Comme on me pose souvent la question sur ses façons de travailler, voici juste un petit exemple autour du film Fantastica, qu’il a tourné en 1979.

  • Denise Filiatrault et Carole Laure, un chapeau de cowboy blanc sur la tête, dans Fantastica.

    PHOTO FOURNIE PAR CAROLE LAURE

    Denise Filiatrault et Carole Laure, un chapeau de cowboy blanc sur la tête, dans Fantastica.

  • Gilles Carle, Carole Laure et Lewis Furey sur le plateau de tournage de Fantastica, en juillet 1979.

    PHOTO PAUL-HENRI TALBOT, ARCHIVES LA PRESSE

    Gilles Carle, Carole Laure et Lewis Furey sur le plateau de tournage de Fantastica, en juillet 1979.

1/2
  •  
  •  

La première fois que Gilles Carle m’aborde au sujet de ce film, il me dit :

« Je te vois avec un chapeau de cowboy sur la tête. D’ailleurs, tu n’es pas la seule, tout le monde porte un chapeau. Vous êtes dans un club western et vous portez tous un chapeau de cowboy de la même couleur… blanc.

— Ah, je chante une chanson western ?

— Non, tu dis un poème de Baudelaire. »

Trois semaines plus tard, il me téléphone :

« Tu connais le peintre Magritte ?

— Oui, je l’aime beaucoup.

— Je te vois en princesse de la nuit, dans un jardin à la Magritte… Tons de verts et de bleus. Tu descends du ciel.

— Je suis une princesse triste ou gaie ?

— Triste.

— Je le savais. »

Pendant le tournage, à un moment où je suis maquillée en « animal de la jungle » des pieds à la tête, il m’entraîne hors du plateau.

« Veux-tu m’écrire quelques notes personnelles sur ton angoisse de la mort ? J’ai besoin d’un commentaire au moment où tu apparais sur le cheval blanc…

— Qu’entends-tu par personnelles ?

— J’entends très, très personnelles. »

Ces trois anecdotes, je ne les ai pas choisies au hasard. Je veux montrer que pour Gilles Carle, il n’y avait pas d’ordre d’importance des choses : tout est important, un mot, un son, une couleur. Il construisait ses films à partir de… fascinations. Je ne trouve pas d’autres mots pour vous expliquer sa manière de faire un film.

Pour lui, le rêve ou la réalité, c’était pareil. Magritte, un club western, mes pensées secrètes sur la mort, tout cela se rejoignait quelque part, envahissait l’écran, le débordait. Il y a une scène dans Fantastica où je parle de l’éternité en fabriquant des pizzas à la truite.

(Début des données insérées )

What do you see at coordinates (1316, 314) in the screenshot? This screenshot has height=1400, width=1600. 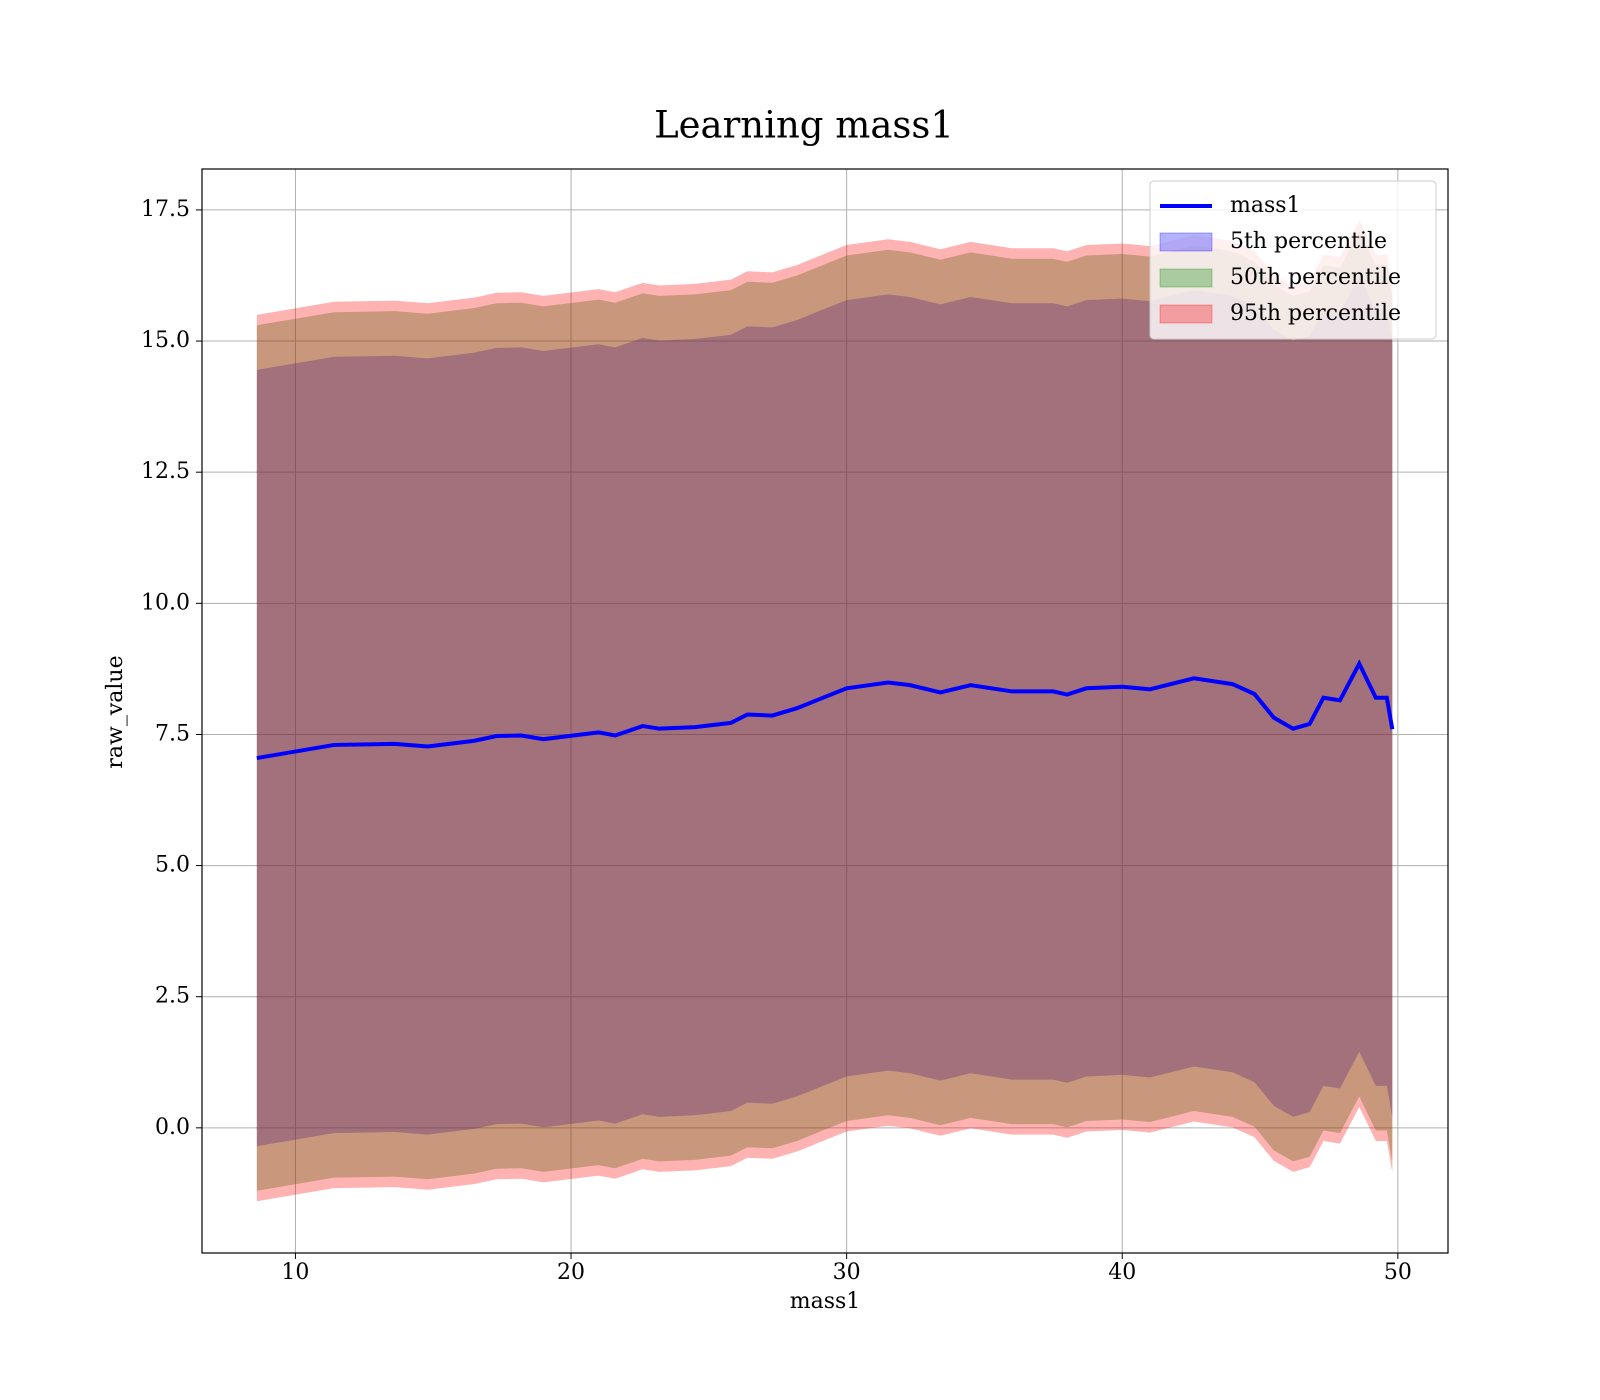 I see `legend-label: 95th percentile` at bounding box center [1316, 314].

Ces fascinations me fascinaient, je les comprenais.

Au moment où tout le monde semblait croire qu’un film peut agir sur le public d’une façon claire et précise, Gilles croyait, lui, que le cinéma opère d’une façon beaucoup plus secrète.

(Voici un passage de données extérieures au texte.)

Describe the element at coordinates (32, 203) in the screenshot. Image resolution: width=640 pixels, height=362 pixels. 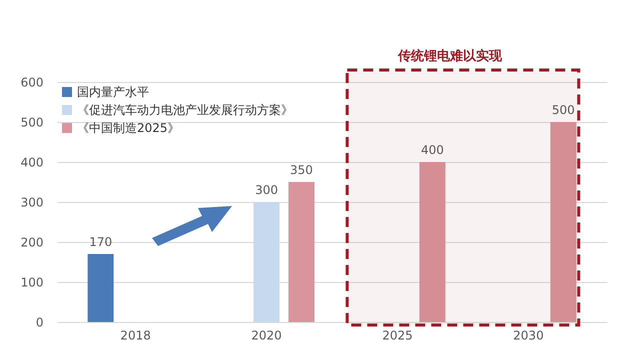
I see `y-tick-label: 300` at that location.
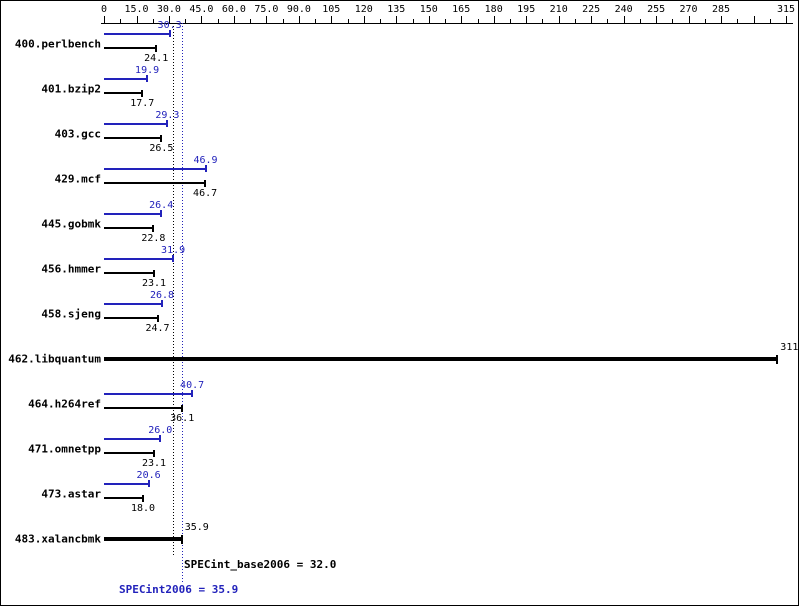 The width and height of the screenshot is (799, 606). I want to click on axis-tick-label: 180, so click(494, 10).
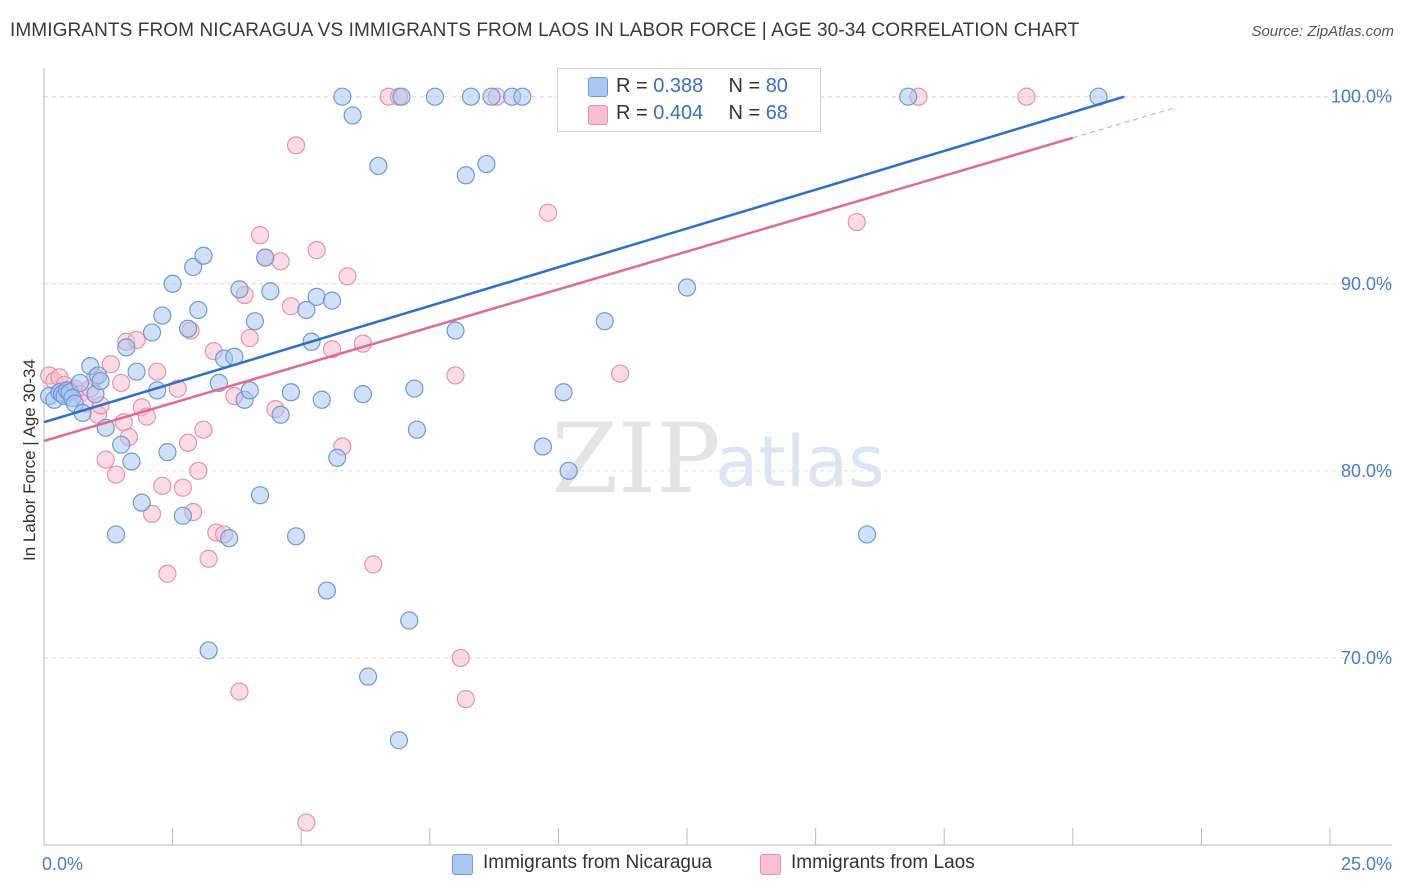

Il m’a déjà dit, à la blague, « change de souliers, je viens de changer le sens de la séquence ».

Autrement dit, soignons chaque détail, il est peut-être plus important qu’on le croit.

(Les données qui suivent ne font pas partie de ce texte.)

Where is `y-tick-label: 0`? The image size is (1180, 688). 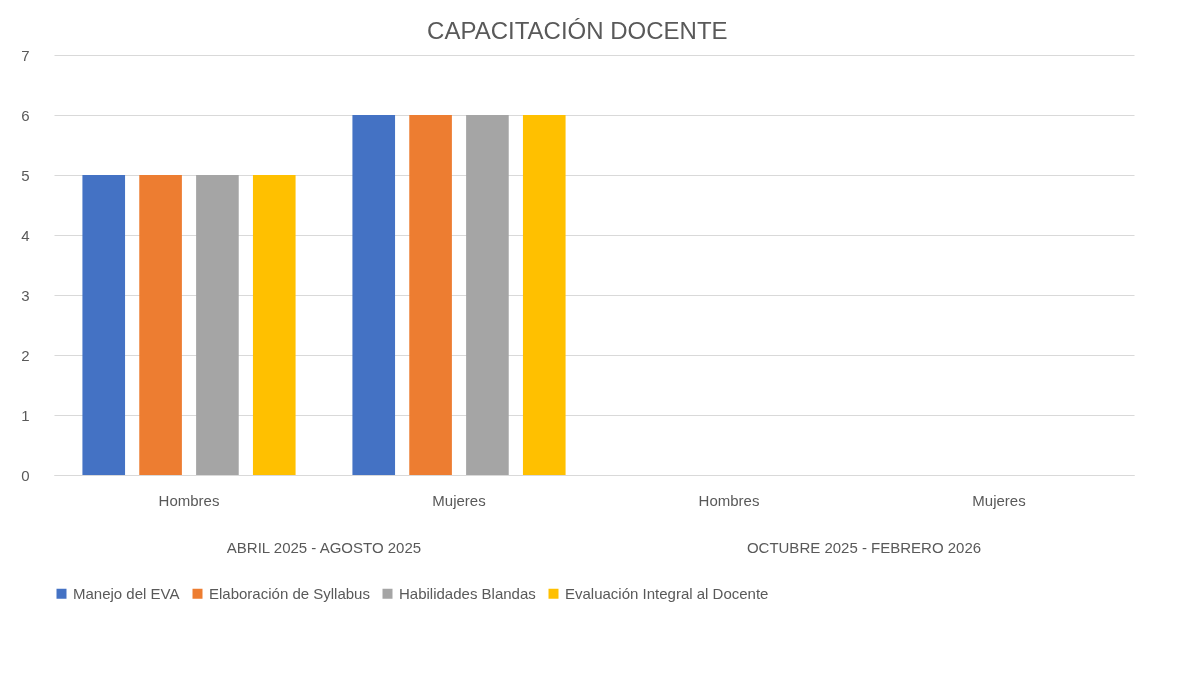 y-tick-label: 0 is located at coordinates (26, 475).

On ne peut décider d’avance de la pensée du public, de sa manière de recevoir un film. Ce cinéma, secret, fascinant, c’est celui qui me convenait alors, qui me convient encore.

J’aimais ses qualités, j’aimais ses défauts ; je m’y retrouvais, et je m’y perdais.

C’est un grand bonheur d’avoir tourné plusieurs films avec lui.